The series of storms damaged more than 400 buildings across the county, with net losses of $40 million and an additional $20 million in debris costs. The job was large and complex, and Adjusters International developed and implemented a cohesive grant-management process for recovery from all four hurricanes.
This strategy has integrated the overlapping layers of federal disaster relief allowing systematic funding for recovery from private insurance, FHWA and NRCS; AI has the expertise to integrate and manage the grants from all such funding sources.
Major projects include the Sanibel Causeway, which was eligible for funding from multiple resources. Projects of a smaller scope include funding from FEMA to remove non-native (and as such, non-hurricane resistant) Australian Pine trees from Sanibel.
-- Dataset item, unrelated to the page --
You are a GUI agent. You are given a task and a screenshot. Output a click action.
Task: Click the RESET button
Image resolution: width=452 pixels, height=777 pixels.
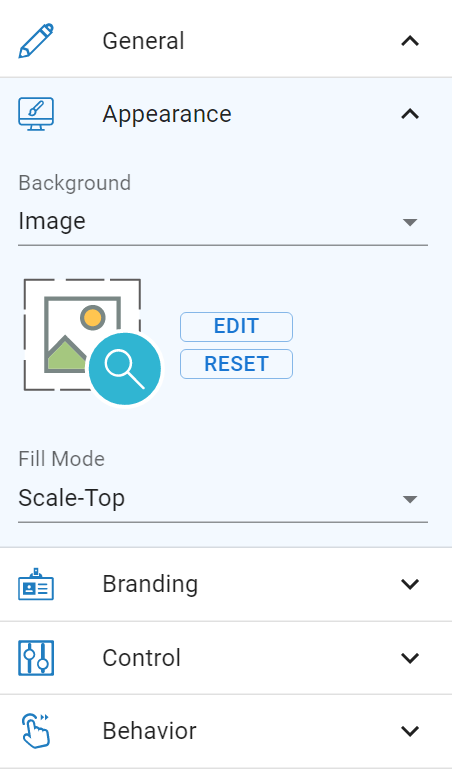[x=236, y=364]
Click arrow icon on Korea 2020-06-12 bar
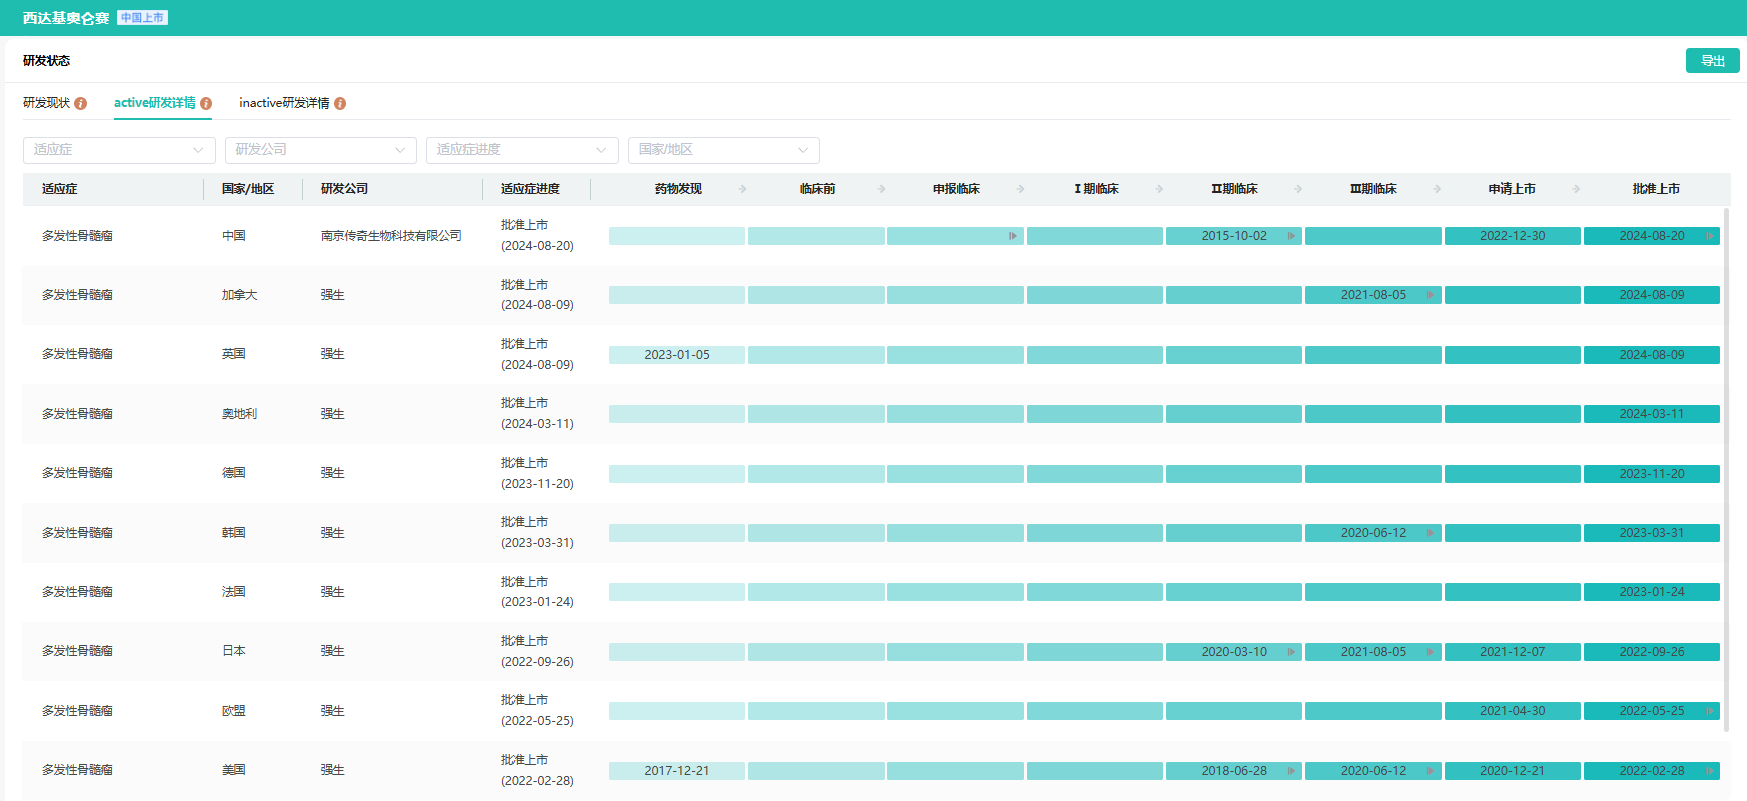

The 70-foot-tall trees snapped under hurricane-force winds with the potential to cause serious damage.
Hurricane Wilma, 2005
When Wilma came in 2005, AI was asked to continue its operations in the storm-struck Lee County and the cities of Ft. Myers and Sanibel, immediately beginning debris removal operations with a $10 million FEMA grant. The expedited grant was issued by FEMA without pause because of the county’s demonstrated sound management of the FEMA Public Assistance Program in 2004.
Particular to a territory hit repeatedly by disasters, Adjusters International worked to secure funding for territories hit by both Charley (2004) and Wilma (2005), and these areas were fully eligible for FEMA grants.